‘Saints in the City’ excerpt–On a Sunday

It surprises me, the moments I might have in a cafe, comparable to those I might just as easily experience on a beach at sunset. The sound of the waves might be replaced by the radio or the chatter of patrons, unaware of the music they create for me; while the beauty of that fading sun may lie in the face of a child, eating away at a bagel with bits of cream cheese spread out across his face.

The solace that I’ve found alone with mother nature is one that I also find in the company of strangers. When I stand upon the peaks of Runyon canyon and peer out onto beautiful Los Angeles at dawn, I am looking at another side of mother nature, a different and more complicated fruit. I am looking out upon a land of people, somehow split between the mundane and complex, who all still remain so visibly flawed.

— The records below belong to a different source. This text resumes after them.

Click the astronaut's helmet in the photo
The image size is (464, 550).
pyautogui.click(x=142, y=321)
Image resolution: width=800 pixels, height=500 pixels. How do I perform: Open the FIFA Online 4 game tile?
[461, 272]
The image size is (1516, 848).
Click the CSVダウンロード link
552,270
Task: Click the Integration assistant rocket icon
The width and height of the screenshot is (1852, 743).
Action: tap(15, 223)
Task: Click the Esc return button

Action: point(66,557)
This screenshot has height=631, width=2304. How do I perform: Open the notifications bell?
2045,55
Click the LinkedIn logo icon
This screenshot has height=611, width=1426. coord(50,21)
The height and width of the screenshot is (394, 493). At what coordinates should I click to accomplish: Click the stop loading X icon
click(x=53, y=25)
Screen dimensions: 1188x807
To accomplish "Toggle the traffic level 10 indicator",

And as I look out at the skyline blanketed in fog or smog, for I often cannot be certain, I think of what a land this is. It is one of the most extraordinary degree of imperfection in an equally imperfect country, in an imperfect world. A human world. And I celebrate these imperfections, and of how in spite of them, it miraculously remains beautiful Los Angeles.

This afternoon, the cafe patrons seem preoccupied by nothing real complicated, at least not for these few moments to an hour or two. They are not here on business or feeling like they have to be here. We often tend to glorify the moments that are not easily lived more than once, those labeled once-in-a-lifetime, and rightfully so. And as I think of what mysteries await those of us who have yet to scubadive, skydive, go kayaking or cave jumping; I think too of the glory that lie hidden in the details of everyday life, in the moments that look up at us like a smiling cat from a shadowy corner. The moments that don’t necessarily need clear night skies or full moons, but mere faces. Faces young and old, jovial or reflective, familiar or foreign. These moments I celebrate.

I celebrate the common thread that brings us all together on a Sunday afternoon. I celebrate the motivation in the great number of people in the world who would rather go out to a crowded place than a quiet one. They seek the company of people whose names they do not know, whose stories they don’t need to know.

They don’t need to know their religion, who they voted for or what they do for a living. They seek the company of strangers. And that is a beautiful thing, worth celebrating on a Sunday.